29 thoughts on ““Very Lunar, Very Desolate”

  1. Jeff, back in 2008, you had written an article http://tinyurl.com/ck9hu3f in which you expressed: ” Cameron is back on it now, somewhat, but for at least eight years he retreated into a kind of rich-man’s sandbox retirement that involved a lot of deep diving, a 3-D documentary, more diving and a lot of kicking back. In short, a complete abdication-renunciation of what he had it in him to do — a Napoleonic retreat from the task of creating smart and exciting movies that matter. The navel-doodling that guided Cameron from ’98 to ’05 (or ’06) was, for me, shattering. Where would the world be if other men and women of strength and vision in other fields followed Cameron’s example? Think about that.”

    Do you still feel the same way about his break from narrative filmmaking or are you now on the side that it actually mattered what he did in that time in between?

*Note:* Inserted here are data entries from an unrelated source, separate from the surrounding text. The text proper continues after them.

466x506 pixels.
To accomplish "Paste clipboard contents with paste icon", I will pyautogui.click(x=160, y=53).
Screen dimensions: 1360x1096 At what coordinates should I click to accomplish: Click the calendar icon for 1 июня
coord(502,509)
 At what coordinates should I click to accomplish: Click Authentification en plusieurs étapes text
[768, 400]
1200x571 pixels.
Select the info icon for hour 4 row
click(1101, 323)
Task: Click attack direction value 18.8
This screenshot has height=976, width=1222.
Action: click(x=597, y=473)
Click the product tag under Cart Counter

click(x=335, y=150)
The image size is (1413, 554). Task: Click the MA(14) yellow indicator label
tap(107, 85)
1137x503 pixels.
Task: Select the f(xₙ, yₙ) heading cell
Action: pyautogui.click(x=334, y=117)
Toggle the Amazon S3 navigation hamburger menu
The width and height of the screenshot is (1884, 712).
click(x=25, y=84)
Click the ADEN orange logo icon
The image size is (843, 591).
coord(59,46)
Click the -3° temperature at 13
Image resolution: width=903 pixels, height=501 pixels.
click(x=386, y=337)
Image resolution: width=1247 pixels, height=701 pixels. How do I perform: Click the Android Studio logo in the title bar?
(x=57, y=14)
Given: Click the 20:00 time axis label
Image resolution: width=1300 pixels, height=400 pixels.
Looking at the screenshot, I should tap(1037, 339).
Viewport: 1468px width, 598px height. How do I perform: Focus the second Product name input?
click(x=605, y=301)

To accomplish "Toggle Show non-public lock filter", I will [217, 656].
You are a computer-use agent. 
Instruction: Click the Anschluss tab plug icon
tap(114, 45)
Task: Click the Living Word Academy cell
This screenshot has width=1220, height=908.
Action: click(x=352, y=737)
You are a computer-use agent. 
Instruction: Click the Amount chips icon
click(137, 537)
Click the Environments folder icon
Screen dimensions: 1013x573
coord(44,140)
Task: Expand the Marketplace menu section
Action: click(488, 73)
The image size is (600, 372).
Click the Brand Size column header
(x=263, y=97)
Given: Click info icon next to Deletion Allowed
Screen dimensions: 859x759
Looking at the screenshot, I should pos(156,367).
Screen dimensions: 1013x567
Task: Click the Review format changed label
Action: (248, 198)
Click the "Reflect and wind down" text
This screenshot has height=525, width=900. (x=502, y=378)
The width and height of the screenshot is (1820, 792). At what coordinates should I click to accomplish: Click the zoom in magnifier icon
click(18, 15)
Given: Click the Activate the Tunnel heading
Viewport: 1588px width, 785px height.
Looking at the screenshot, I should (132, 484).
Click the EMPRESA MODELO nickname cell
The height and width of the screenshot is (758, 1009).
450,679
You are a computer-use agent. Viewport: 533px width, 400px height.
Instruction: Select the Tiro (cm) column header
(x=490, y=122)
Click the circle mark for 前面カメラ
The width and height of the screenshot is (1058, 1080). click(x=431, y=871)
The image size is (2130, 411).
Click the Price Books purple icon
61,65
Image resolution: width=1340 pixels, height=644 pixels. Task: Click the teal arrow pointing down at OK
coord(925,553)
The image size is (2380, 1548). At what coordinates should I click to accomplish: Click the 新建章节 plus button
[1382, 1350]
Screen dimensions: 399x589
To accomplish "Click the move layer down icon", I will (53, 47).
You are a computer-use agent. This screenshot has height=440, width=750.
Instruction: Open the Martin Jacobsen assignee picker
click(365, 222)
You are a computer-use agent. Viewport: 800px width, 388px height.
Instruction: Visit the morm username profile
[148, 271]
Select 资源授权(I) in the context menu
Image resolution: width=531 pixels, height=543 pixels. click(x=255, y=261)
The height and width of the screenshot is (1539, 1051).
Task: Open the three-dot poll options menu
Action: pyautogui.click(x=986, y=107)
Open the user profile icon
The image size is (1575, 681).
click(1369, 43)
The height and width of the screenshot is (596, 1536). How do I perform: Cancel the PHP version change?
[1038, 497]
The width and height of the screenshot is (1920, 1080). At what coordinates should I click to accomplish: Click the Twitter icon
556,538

I’m truly curious, I’m not being snarky. I remembered your article because almost back in 1994 I had to write a paper about a creative person I found visionary, and I picked Cameron, so articles like the one above always stick in my brain when I come across them. That, and the fact that while watching Hunger Games, it struck me that if a guy like Cameron directed it, I wouldn’t be getting motion sickness from the constant unnecessary use of shaky-cam and I’d actually be able to see what was going on in action scenes.

  2. No he’s like those idiot billionaires a decade ago who were in an insane race to circumnavigate the globe in a hot air balloon. There is no useful knowledge to be gained from diving to the depths of the Mariana trench. It’s pure ego. He.s the only one with the time, money and inclination to do it,

  3. While I agree that Cameron is like the billionaires traveling the globe in hot air balloons for kicks, to say “There is no useful knowledge to be gained from diving to the depths of the Mariana trench,” is ludicrous. There is always useful knowledge to be gained from unexplored places. Cameron may not be the best person to dissect that knowledge, but presumably he’s passing on his samples to actual scientists. It’s an ego trip, for sure, but it could still be scientifically important.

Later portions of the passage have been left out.